Saved entries
================================
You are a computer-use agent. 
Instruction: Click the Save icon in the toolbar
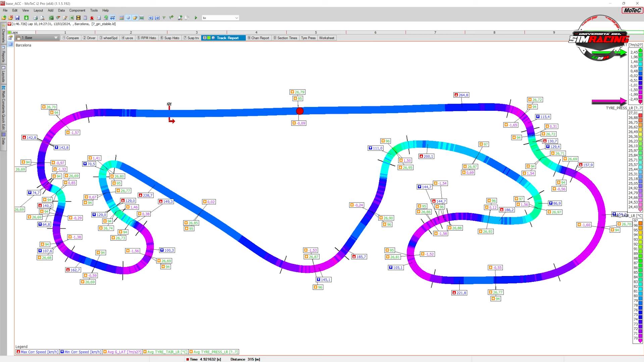(x=17, y=18)
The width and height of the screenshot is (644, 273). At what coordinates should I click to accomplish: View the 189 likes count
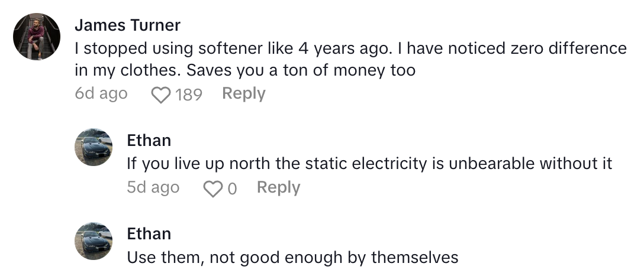coord(189,95)
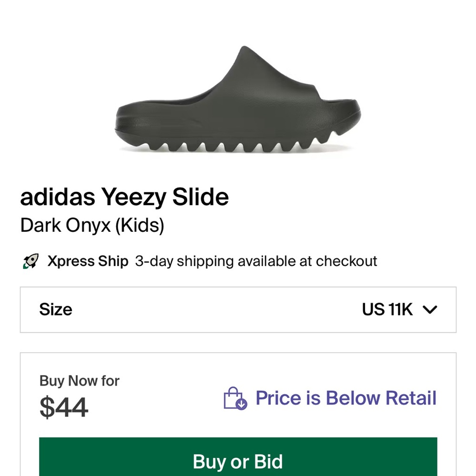Click the Buy Now for text

79,381
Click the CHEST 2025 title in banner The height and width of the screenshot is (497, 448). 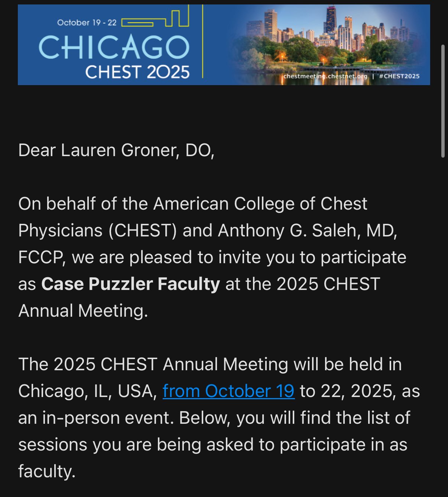point(137,72)

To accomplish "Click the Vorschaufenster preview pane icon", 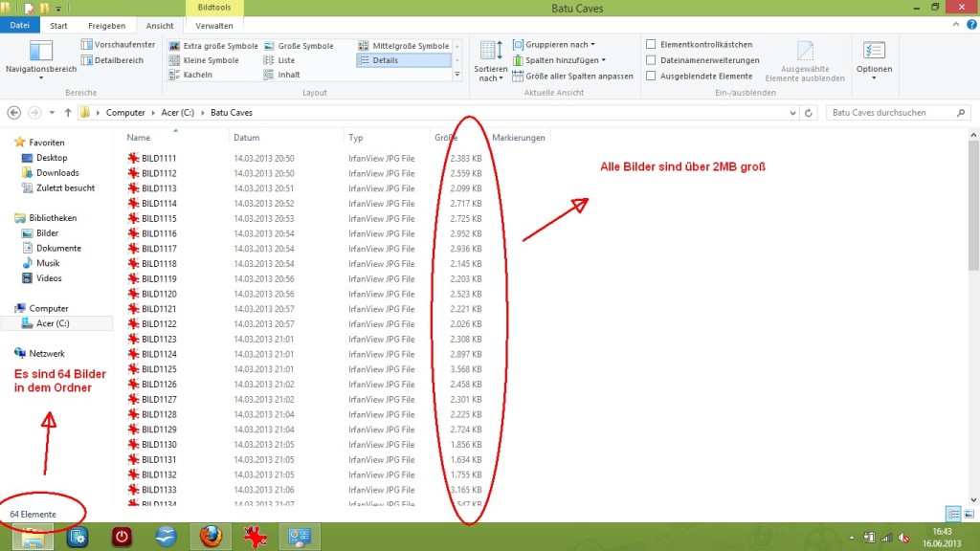I will pos(87,45).
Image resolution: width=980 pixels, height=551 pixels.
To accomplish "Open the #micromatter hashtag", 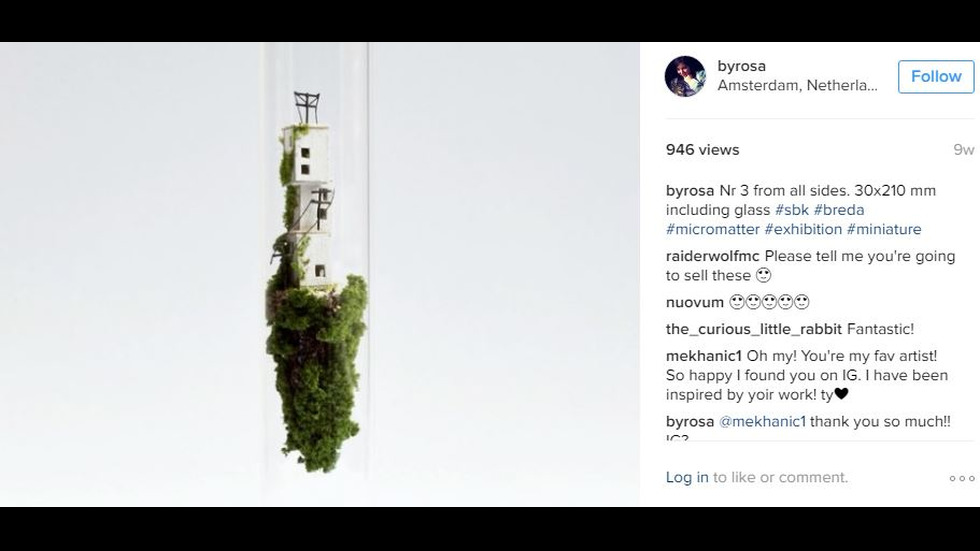I will 712,229.
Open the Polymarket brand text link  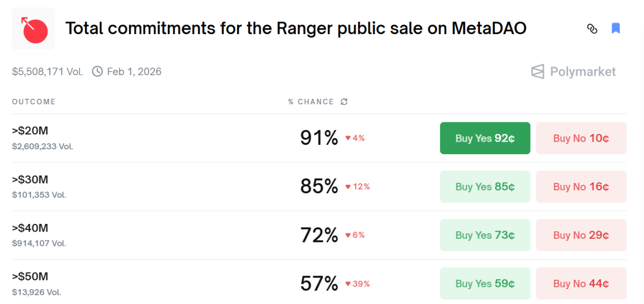(x=583, y=72)

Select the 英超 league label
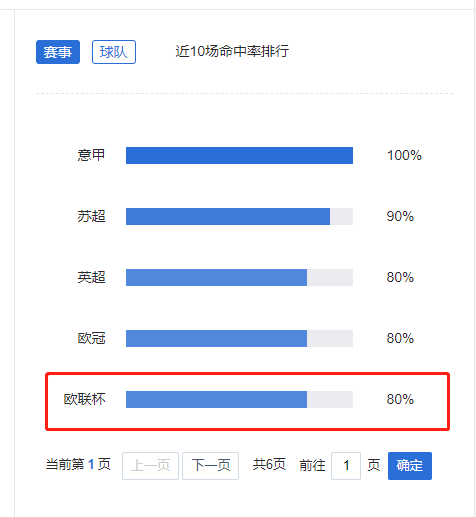pyautogui.click(x=91, y=277)
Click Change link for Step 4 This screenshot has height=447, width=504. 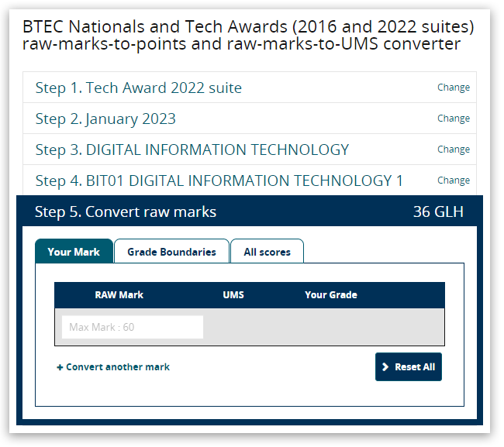[x=453, y=181]
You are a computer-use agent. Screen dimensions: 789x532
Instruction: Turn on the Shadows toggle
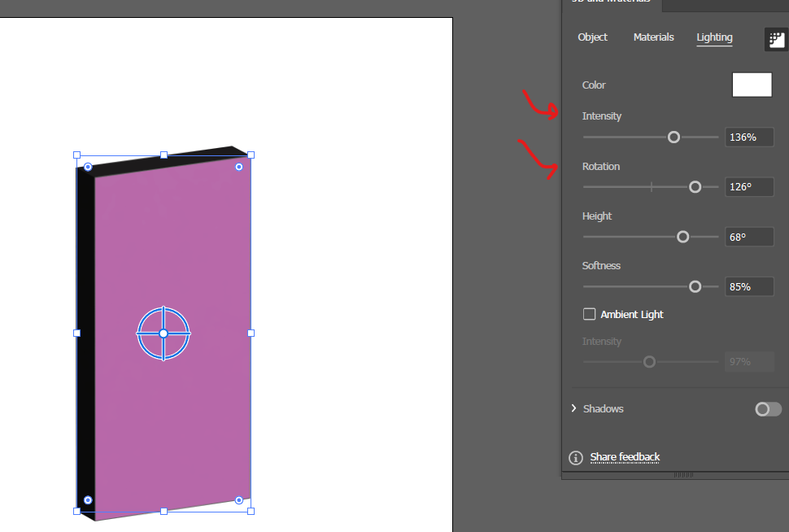point(767,409)
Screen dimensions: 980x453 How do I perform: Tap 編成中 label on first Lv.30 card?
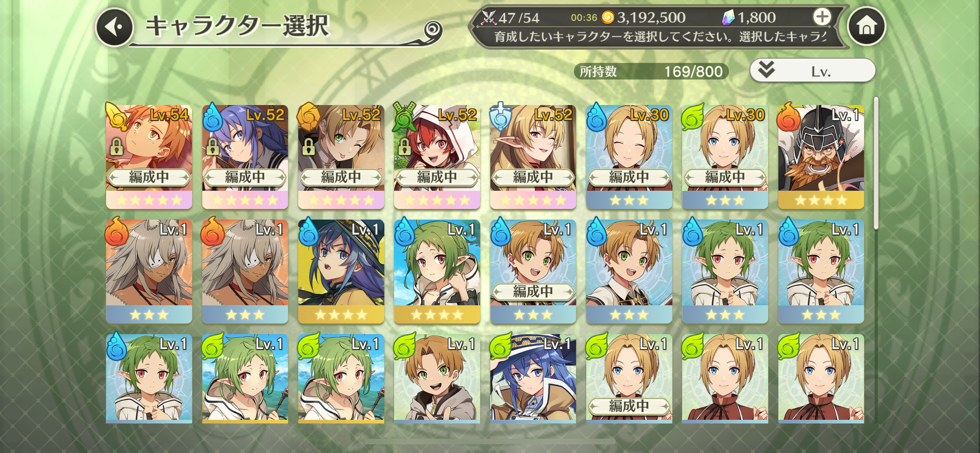coord(628,177)
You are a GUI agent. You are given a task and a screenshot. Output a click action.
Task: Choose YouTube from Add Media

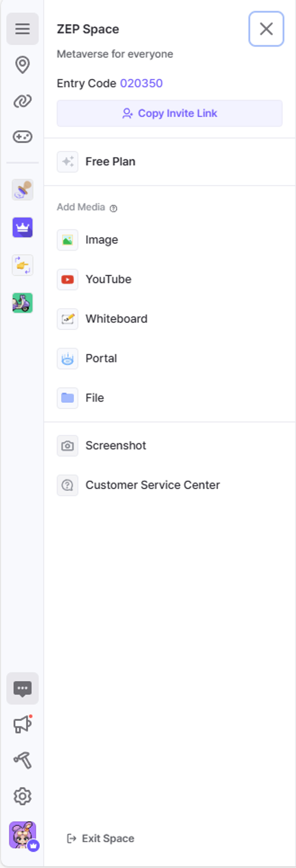click(x=108, y=279)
================================
What is needed is the number of lines in the entries that contain the word "agent", written alone.

3